**TASK:**
With the line containing "Open the Reports tab" as the starting point, output every line of the data below through its final line, character for character.

**DATA:**
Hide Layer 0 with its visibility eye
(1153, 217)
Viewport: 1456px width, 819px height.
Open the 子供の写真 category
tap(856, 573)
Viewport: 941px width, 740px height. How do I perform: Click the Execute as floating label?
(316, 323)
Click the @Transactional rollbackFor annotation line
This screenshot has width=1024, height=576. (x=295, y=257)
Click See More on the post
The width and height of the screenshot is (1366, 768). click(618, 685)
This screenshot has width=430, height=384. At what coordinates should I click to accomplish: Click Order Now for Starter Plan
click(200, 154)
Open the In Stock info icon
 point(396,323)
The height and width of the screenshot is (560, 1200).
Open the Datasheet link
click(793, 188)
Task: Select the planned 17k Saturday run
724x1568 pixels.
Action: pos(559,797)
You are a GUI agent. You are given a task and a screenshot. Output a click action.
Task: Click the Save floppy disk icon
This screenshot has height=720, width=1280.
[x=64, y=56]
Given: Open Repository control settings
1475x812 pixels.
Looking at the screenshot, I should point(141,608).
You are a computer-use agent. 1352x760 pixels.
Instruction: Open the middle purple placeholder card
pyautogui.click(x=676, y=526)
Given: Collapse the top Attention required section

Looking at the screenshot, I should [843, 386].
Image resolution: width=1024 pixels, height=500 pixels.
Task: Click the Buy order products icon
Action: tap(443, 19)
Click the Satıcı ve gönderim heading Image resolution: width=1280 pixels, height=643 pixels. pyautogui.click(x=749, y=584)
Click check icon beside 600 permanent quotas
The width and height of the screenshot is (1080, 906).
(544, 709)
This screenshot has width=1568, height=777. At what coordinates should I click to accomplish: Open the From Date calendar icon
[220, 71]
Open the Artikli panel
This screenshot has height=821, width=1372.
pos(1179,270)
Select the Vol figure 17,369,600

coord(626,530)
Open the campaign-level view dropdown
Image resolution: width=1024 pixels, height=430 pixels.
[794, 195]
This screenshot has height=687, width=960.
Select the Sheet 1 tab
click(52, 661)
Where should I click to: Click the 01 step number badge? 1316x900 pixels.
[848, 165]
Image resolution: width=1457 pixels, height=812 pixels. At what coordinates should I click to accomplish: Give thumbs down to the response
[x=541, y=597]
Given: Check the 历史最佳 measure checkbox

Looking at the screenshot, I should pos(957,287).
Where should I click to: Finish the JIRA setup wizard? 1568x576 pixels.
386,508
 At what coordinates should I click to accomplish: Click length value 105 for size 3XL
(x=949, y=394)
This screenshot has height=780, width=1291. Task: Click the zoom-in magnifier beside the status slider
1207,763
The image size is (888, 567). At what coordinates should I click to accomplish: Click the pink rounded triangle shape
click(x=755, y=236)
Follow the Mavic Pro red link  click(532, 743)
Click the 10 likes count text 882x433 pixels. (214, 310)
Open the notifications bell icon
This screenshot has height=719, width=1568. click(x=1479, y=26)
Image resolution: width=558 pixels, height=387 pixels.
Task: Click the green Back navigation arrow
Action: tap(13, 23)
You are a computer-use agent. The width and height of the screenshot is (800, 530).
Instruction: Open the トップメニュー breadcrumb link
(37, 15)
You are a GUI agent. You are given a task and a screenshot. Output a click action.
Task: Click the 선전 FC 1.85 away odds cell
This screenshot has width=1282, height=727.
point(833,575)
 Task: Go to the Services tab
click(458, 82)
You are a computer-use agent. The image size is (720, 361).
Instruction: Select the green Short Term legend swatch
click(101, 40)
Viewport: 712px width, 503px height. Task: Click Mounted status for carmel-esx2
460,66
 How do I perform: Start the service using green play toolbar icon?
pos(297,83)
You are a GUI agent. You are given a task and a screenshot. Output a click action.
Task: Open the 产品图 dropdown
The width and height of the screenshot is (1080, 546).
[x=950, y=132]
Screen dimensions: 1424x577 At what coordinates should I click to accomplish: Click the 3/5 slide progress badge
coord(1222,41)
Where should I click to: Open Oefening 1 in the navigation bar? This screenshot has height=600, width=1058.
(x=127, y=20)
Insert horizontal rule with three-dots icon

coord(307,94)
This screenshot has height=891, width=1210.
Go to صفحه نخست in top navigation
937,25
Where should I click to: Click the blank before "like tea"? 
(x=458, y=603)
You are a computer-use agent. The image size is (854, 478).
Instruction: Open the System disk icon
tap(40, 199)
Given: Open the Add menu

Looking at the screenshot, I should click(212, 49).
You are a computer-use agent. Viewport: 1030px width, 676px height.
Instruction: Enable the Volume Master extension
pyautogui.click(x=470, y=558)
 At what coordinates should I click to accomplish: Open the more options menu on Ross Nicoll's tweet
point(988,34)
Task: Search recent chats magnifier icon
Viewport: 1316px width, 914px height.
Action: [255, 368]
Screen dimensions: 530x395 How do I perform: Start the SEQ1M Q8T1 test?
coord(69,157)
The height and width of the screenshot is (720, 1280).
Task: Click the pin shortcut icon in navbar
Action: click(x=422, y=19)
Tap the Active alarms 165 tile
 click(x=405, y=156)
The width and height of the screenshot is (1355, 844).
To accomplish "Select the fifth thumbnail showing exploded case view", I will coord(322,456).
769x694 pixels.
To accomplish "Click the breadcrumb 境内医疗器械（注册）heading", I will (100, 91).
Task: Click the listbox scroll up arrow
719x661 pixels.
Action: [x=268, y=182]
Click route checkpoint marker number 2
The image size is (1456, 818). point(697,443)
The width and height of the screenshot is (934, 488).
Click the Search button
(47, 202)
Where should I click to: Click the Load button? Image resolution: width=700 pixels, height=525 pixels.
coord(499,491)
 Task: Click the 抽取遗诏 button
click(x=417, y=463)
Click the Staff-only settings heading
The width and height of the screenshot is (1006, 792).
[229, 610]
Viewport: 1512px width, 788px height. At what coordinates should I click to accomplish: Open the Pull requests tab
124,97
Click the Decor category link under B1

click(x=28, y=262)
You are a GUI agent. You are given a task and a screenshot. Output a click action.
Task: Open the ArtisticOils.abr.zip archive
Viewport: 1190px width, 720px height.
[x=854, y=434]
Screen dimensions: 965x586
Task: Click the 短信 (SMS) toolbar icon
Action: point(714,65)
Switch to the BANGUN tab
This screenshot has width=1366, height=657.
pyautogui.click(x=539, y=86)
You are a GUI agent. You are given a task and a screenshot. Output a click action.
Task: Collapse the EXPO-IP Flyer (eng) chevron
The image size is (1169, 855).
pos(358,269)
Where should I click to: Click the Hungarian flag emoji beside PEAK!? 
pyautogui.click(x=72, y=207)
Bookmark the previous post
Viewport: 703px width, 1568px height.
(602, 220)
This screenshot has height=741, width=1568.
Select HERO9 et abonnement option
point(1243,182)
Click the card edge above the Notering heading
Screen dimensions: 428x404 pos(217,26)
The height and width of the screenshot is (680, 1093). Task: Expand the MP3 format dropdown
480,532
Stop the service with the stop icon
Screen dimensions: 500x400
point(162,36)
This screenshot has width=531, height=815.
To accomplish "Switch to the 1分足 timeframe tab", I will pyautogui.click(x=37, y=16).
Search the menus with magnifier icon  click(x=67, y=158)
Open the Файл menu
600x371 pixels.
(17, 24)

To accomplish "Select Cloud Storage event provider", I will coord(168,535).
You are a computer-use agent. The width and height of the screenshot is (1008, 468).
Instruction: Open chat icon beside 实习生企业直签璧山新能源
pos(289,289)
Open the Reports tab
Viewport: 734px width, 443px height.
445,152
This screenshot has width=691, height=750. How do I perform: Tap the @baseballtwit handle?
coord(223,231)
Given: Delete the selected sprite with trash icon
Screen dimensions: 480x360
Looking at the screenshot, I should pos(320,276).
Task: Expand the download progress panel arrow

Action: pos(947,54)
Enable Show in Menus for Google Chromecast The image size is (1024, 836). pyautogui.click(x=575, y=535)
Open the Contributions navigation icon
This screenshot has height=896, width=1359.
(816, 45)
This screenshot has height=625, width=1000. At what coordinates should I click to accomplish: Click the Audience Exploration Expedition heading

**TASK SOLUTION:**
Open the Reports tab
Viewport: 734px width, 443px height.
445,152
This screenshot has width=691, height=750. How do I perform: Tap the @baseballtwit handle?
coord(223,231)
Given: Delete the selected sprite with trash icon
Screen dimensions: 480x360
Looking at the screenshot, I should pos(320,276).
Task: Expand the download progress panel arrow

Action: pos(947,54)
Enable Show in Menus for Google Chromecast The image size is (1024, 836). pyautogui.click(x=575, y=535)
Open the Contributions navigation icon
This screenshot has height=896, width=1359.
(816, 45)
This screenshot has height=625, width=1000. At what coordinates should I click to accomplish: Click the Audience Exploration Expedition heading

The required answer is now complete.